### PROBLEM STATEMENT
In the entries below, copy only the lines from the one that contains "Where should I" through the last line, exactly, and omit any pictures.

[MATERIAL FOR THIS TASK Boundary: Start]

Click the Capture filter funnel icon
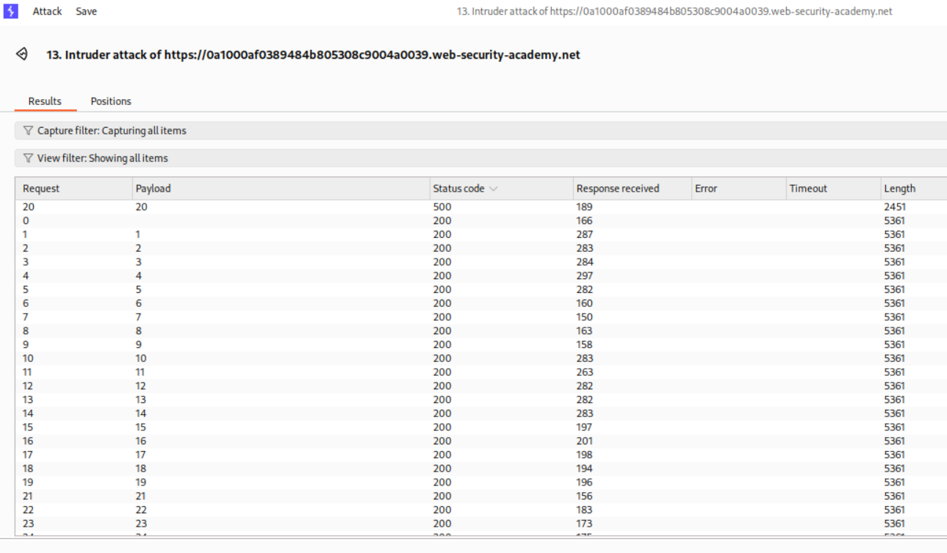This screenshot has height=553, width=947. [x=27, y=130]
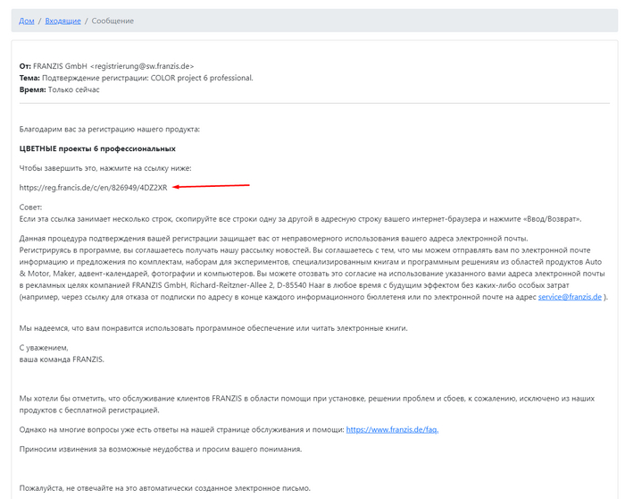625x499 pixels.
Task: Open the franzis.de/faq help page link
Action: tap(392, 429)
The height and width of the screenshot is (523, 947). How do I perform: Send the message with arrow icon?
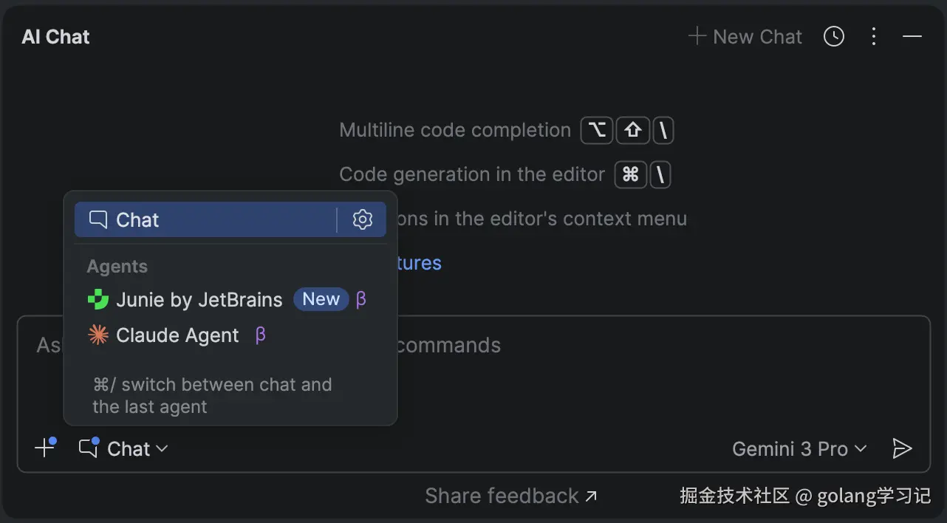(902, 448)
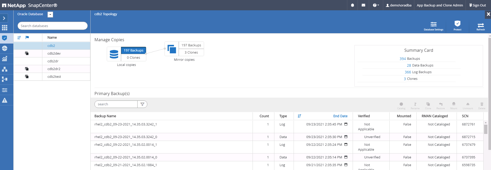Expand the left navigation sidebar chevron
This screenshot has width=491, height=170.
point(4,18)
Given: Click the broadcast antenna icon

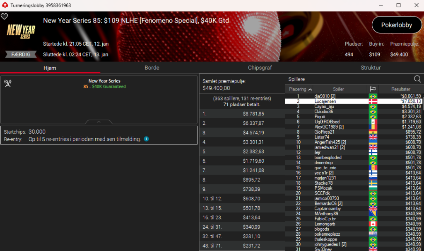Looking at the screenshot, I should point(8,83).
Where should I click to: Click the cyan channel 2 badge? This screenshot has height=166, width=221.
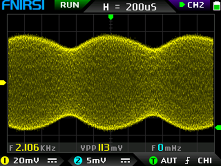pos(78,161)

[MATERIAL FOR THIS TASK Boundary: End]

### SOLUTION TO THE EXERCISE
Where should I click to: Click the cyan channel 2 badge? This screenshot has height=166, width=221.
pos(78,161)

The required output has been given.